The second day in Logrono (the first day of the #DWCC 2013) has been filled with exciting events and tastings.
The day debuted with one of the most (I dare say the most) exciting tasting I have ever attended: a lineup of classic Rioja vintages, the youngest being 2001, going back all the way to 1959:
Heredia. Vina Tondonia Rezerva 2001: Tempranillo, Garnacha, Manzuello.
Vina del Olivo 1996, Tempr + Graciano
CVNE Imperial Gran Reserva 1995 Tempr, Grac, Manz.
Baron de Chirel, Marques de Riscal 1995. Tempr + 40% others: Cab. 25 months in oak.
Roda 1 1994: Tempr + Garn. Ferm in new Fr oak, aged un old oak. Natural fermentation and stabilisation.
Beronia Gran Reserva 1982.
La Rioja Alta Gran Reserva 904, 1982, Tempr + Grac, Manz. 3 years ageing.
Carlos Serres, 1970. Tempr, Grac, Manz, Viura.
Marqes de Murietta, Castillo 1970, Tempr, Garn, Manz, Grac.
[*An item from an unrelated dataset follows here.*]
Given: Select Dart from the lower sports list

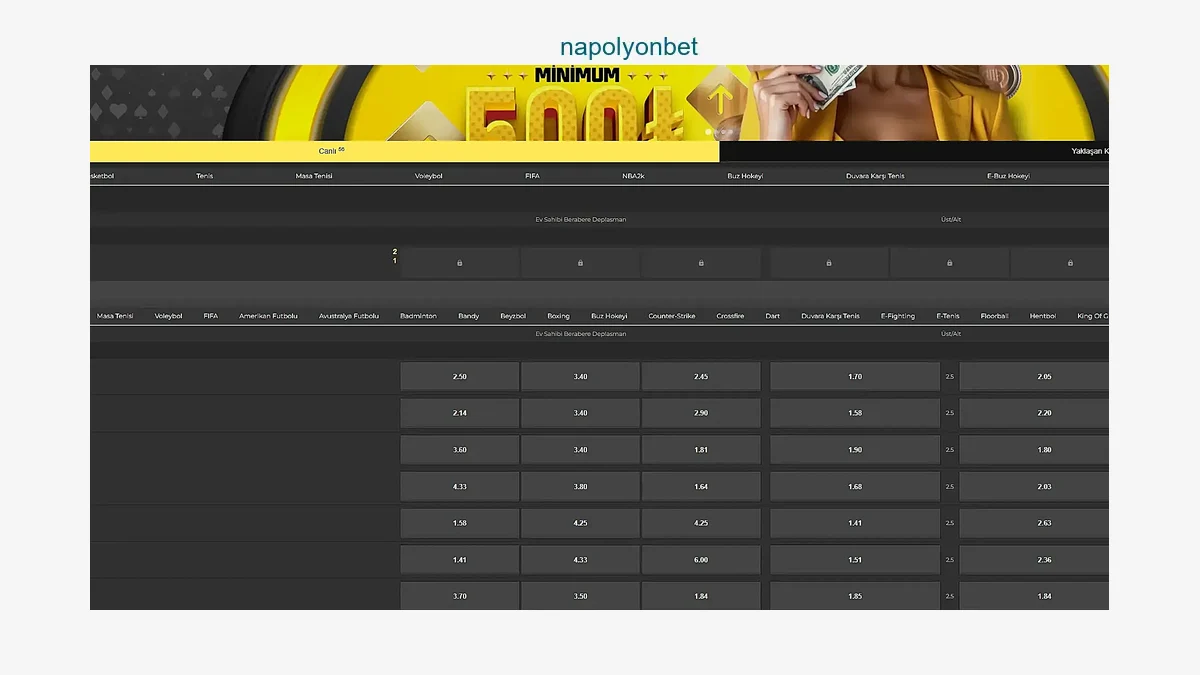Looking at the screenshot, I should (772, 315).
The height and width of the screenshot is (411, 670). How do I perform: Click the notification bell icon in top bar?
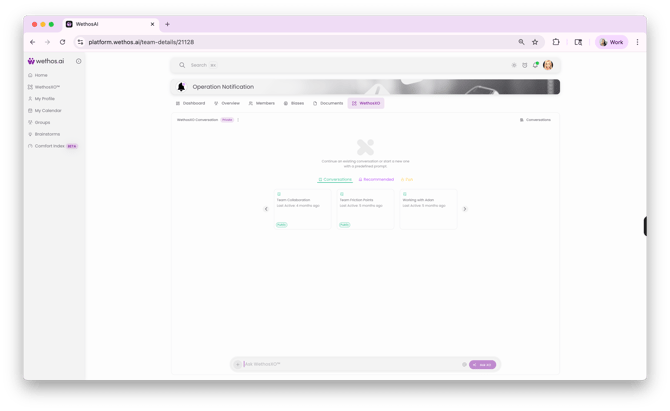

Ferm in large casks, aged 312 months in old oak.
Surprise: 1959, Bodegas Franco Espanolas, Vina Soledad, Viura + Malvasia, vinified red-style, aged 2 years in old barrels, topped with older vintages, bottled in 1963.
No tasting notes are necessary for such a lineup; being able to taste them is a rare privilege.
Then I was off to the next workshop, focused on elements of flavour: grapes. The discussions focused on the amount of intervention that the winemaker should have over the grapes, and what is the proper ” taste” of the grape. We have tested three samples of Rioja native grapes, not blended:
Garnacha 2010, 100% Collectiones Vivanco, old vines, fermented in large casks, 18 month in barrels. Juicy, ripe, good structure
Madurana Tinta 2010, indigenous in Rioja, extinct in Bordeaux. Peppery, spicy, herbal, pungent, slightly bitter.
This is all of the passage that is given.